**About this exercise:**
Set the entries below down again, please. Match them exactly.

Start of Entries supplied

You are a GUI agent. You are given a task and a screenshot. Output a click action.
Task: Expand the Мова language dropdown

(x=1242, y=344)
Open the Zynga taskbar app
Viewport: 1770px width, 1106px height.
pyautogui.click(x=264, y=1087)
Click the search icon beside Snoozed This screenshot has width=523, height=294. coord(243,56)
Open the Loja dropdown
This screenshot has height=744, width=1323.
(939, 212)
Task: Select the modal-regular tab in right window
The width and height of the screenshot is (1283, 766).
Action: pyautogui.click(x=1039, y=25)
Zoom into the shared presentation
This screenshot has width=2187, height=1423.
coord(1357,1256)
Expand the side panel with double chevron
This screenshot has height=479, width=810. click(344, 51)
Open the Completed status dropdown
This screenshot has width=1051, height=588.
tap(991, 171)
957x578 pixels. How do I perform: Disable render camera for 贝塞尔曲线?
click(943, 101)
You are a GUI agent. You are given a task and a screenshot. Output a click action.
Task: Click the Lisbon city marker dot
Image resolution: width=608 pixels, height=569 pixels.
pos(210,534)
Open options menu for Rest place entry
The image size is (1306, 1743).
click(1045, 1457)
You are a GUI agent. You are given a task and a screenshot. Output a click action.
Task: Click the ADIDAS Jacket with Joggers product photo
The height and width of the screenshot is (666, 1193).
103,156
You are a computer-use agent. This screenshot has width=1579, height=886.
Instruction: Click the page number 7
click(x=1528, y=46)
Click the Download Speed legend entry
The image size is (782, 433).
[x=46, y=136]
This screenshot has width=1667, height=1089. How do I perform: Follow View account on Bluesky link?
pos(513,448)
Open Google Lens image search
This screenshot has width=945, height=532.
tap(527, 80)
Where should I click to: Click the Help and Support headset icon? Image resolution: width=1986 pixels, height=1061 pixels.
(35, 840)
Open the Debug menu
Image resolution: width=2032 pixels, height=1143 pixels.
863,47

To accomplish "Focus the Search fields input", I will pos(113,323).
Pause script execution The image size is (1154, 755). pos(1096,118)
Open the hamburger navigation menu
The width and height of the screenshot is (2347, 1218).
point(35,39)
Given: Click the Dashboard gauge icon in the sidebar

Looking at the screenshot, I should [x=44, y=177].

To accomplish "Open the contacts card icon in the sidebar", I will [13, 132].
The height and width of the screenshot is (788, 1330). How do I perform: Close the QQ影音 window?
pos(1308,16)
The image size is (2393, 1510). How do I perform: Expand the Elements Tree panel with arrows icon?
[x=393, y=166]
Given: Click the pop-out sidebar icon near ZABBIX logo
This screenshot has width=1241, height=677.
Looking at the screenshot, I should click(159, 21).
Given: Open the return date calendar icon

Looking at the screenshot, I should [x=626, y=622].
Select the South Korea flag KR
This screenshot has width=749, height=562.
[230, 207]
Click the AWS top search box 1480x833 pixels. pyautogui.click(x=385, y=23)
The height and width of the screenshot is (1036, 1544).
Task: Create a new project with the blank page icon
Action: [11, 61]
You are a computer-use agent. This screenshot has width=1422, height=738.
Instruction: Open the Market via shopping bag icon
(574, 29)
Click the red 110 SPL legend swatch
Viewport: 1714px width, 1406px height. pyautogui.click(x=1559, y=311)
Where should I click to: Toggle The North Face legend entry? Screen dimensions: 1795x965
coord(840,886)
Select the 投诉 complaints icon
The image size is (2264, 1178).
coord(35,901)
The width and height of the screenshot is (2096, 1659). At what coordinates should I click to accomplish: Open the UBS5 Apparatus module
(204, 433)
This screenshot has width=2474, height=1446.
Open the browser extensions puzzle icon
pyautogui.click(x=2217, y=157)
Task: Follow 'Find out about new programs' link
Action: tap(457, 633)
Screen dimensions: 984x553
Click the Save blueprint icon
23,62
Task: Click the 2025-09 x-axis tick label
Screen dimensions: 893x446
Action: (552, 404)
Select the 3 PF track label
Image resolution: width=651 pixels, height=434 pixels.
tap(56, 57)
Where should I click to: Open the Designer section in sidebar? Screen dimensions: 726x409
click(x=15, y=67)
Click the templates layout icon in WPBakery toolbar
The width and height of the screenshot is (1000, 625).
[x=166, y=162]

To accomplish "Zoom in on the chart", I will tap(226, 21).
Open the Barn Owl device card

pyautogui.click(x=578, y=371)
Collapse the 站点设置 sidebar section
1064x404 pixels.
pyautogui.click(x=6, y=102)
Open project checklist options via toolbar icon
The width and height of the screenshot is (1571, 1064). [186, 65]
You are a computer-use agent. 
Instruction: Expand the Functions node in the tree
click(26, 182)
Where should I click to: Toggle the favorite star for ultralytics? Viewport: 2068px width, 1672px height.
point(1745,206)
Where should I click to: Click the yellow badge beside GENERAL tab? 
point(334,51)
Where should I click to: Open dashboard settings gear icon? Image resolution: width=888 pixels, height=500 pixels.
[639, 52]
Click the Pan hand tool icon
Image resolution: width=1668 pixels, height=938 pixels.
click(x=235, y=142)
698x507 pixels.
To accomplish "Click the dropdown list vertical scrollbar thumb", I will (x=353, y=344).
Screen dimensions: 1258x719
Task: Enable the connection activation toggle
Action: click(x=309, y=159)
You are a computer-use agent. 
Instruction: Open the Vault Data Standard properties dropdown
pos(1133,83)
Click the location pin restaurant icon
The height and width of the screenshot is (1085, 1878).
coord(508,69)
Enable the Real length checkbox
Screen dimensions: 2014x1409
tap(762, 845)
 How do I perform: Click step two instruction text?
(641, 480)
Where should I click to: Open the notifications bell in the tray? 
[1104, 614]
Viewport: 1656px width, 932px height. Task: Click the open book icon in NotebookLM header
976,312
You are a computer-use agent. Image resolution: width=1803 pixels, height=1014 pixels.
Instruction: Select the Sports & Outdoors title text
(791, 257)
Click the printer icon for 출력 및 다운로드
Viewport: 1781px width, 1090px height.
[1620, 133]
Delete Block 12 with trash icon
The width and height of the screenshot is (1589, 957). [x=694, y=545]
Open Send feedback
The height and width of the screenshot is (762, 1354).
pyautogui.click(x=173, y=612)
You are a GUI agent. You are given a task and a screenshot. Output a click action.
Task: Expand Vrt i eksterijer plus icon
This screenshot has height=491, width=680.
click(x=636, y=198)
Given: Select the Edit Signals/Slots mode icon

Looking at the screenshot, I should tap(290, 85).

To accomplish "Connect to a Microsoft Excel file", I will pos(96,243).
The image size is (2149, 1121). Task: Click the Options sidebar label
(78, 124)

End of Entries supplied

**Answer to the exercise:**
You are a GUI agent. You are given a task and a screenshot. Output a click action.
Task: Expand the Мова language dropdown

(x=1242, y=344)
Open the Zynga taskbar app
Viewport: 1770px width, 1106px height.
pyautogui.click(x=264, y=1087)
Click the search icon beside Snoozed This screenshot has width=523, height=294. coord(243,56)
Open the Loja dropdown
This screenshot has height=744, width=1323.
(939, 212)
Task: Select the modal-regular tab in right window
The width and height of the screenshot is (1283, 766).
Action: pyautogui.click(x=1039, y=25)
Zoom into the shared presentation
This screenshot has width=2187, height=1423.
coord(1357,1256)
Expand the side panel with double chevron
This screenshot has height=479, width=810. click(344, 51)
Open the Completed status dropdown
This screenshot has width=1051, height=588.
tap(991, 171)
957x578 pixels. How do I perform: Disable render camera for 贝塞尔曲线?
click(943, 101)
You are a GUI agent. You are given a task and a screenshot. Output a click action.
Task: Click the Lisbon city marker dot
Image resolution: width=608 pixels, height=569 pixels.
pos(210,534)
Open options menu for Rest place entry
The image size is (1306, 1743).
click(1045, 1457)
You are a GUI agent. You are given a task and a screenshot. Output a click action.
Task: Click the ADIDAS Jacket with Joggers product photo
The height and width of the screenshot is (666, 1193).
103,156
You are a computer-use agent. This screenshot has width=1579, height=886.
Instruction: Click the page number 7
click(x=1528, y=46)
Click the Download Speed legend entry
The image size is (782, 433).
[x=46, y=136]
This screenshot has width=1667, height=1089. How do I perform: Follow View account on Bluesky link?
pos(513,448)
Open Google Lens image search
This screenshot has width=945, height=532.
tap(527, 80)
Where should I click to: Click the Help and Support headset icon? Image resolution: width=1986 pixels, height=1061 pixels.
(35, 840)
Open the Debug menu
Image resolution: width=2032 pixels, height=1143 pixels.
863,47

To accomplish "Focus the Search fields input", I will pos(113,323).
Pause script execution The image size is (1154, 755). pos(1096,118)
Open the hamburger navigation menu
The width and height of the screenshot is (2347, 1218).
point(35,39)
Given: Click the Dashboard gauge icon in the sidebar

Looking at the screenshot, I should [x=44, y=177].

To accomplish "Open the contacts card icon in the sidebar", I will [13, 132].
The height and width of the screenshot is (788, 1330). How do I perform: Close the QQ影音 window?
pos(1308,16)
The image size is (2393, 1510). How do I perform: Expand the Elements Tree panel with arrows icon?
[x=393, y=166]
Given: Click the pop-out sidebar icon near ZABBIX logo
This screenshot has width=1241, height=677.
Looking at the screenshot, I should click(159, 21).
Given: Open the return date calendar icon

Looking at the screenshot, I should [x=626, y=622].
Select the South Korea flag KR
This screenshot has width=749, height=562.
[230, 207]
Click the AWS top search box 1480x833 pixels. pyautogui.click(x=385, y=23)
The height and width of the screenshot is (1036, 1544).
Task: Create a new project with the blank page icon
Action: [11, 61]
You are a computer-use agent. This screenshot has width=1422, height=738.
Instruction: Open the Market via shopping bag icon
(574, 29)
Click the red 110 SPL legend swatch
Viewport: 1714px width, 1406px height. pyautogui.click(x=1559, y=311)
Where should I click to: Toggle The North Face legend entry? Screen dimensions: 1795x965
coord(840,886)
Select the 投诉 complaints icon
The image size is (2264, 1178).
coord(35,901)
The width and height of the screenshot is (2096, 1659). At what coordinates should I click to accomplish: Open the UBS5 Apparatus module
(204, 433)
This screenshot has width=2474, height=1446.
Open the browser extensions puzzle icon
pyautogui.click(x=2217, y=157)
Task: Follow 'Find out about new programs' link
Action: tap(457, 633)
Screen dimensions: 984x553
Click the Save blueprint icon
23,62
Task: Click the 2025-09 x-axis tick label
Screen dimensions: 893x446
Action: (552, 404)
Select the 3 PF track label
Image resolution: width=651 pixels, height=434 pixels.
tap(56, 57)
Where should I click to: Open the Designer section in sidebar? Screen dimensions: 726x409
click(x=15, y=67)
Click the templates layout icon in WPBakery toolbar
The width and height of the screenshot is (1000, 625).
[x=166, y=162]

To accomplish "Zoom in on the chart", I will tap(226, 21).
Open the Barn Owl device card

pyautogui.click(x=578, y=371)
Collapse the 站点设置 sidebar section
1064x404 pixels.
pyautogui.click(x=6, y=102)
Open project checklist options via toolbar icon
The width and height of the screenshot is (1571, 1064). [186, 65]
You are a computer-use agent. 
Instruction: Expand the Functions node in the tree
click(26, 182)
Where should I click to: Toggle the favorite star for ultralytics? Viewport: 2068px width, 1672px height.
point(1745,206)
Where should I click to: Click the yellow badge beside GENERAL tab? 
point(334,51)
Where should I click to: Open dashboard settings gear icon? Image resolution: width=888 pixels, height=500 pixels.
[639, 52]
Click the Pan hand tool icon
Image resolution: width=1668 pixels, height=938 pixels.
click(x=235, y=142)
698x507 pixels.
To accomplish "Click the dropdown list vertical scrollbar thumb", I will (x=353, y=344).
Screen dimensions: 1258x719
Task: Enable the connection activation toggle
Action: click(x=309, y=159)
You are a computer-use agent. 
Instruction: Open the Vault Data Standard properties dropdown
pos(1133,83)
Click the location pin restaurant icon
The height and width of the screenshot is (1085, 1878).
coord(508,69)
Enable the Real length checkbox
Screen dimensions: 2014x1409
tap(762, 845)
 How do I perform: Click step two instruction text?
(641, 480)
Where should I click to: Open the notifications bell in the tray? 
[1104, 614]
Viewport: 1656px width, 932px height. Task: Click the open book icon in NotebookLM header
976,312
You are a computer-use agent. Image resolution: width=1803 pixels, height=1014 pixels.
Instruction: Select the Sports & Outdoors title text
(791, 257)
Click the printer icon for 출력 및 다운로드
Viewport: 1781px width, 1090px height.
[1620, 133]
Delete Block 12 with trash icon
The width and height of the screenshot is (1589, 957). [x=694, y=545]
Open Send feedback
The height and width of the screenshot is (762, 1354).
pyautogui.click(x=173, y=612)
You are a GUI agent. You are given a task and a screenshot. Output a click action.
Task: Expand Vrt i eksterijer plus icon
This screenshot has height=491, width=680.
click(x=636, y=198)
Given: Select the Edit Signals/Slots mode icon

Looking at the screenshot, I should tap(290, 85).

To accomplish "Connect to a Microsoft Excel file", I will pos(96,243).
The image size is (2149, 1121). Task: Click the Options sidebar label
(78, 124)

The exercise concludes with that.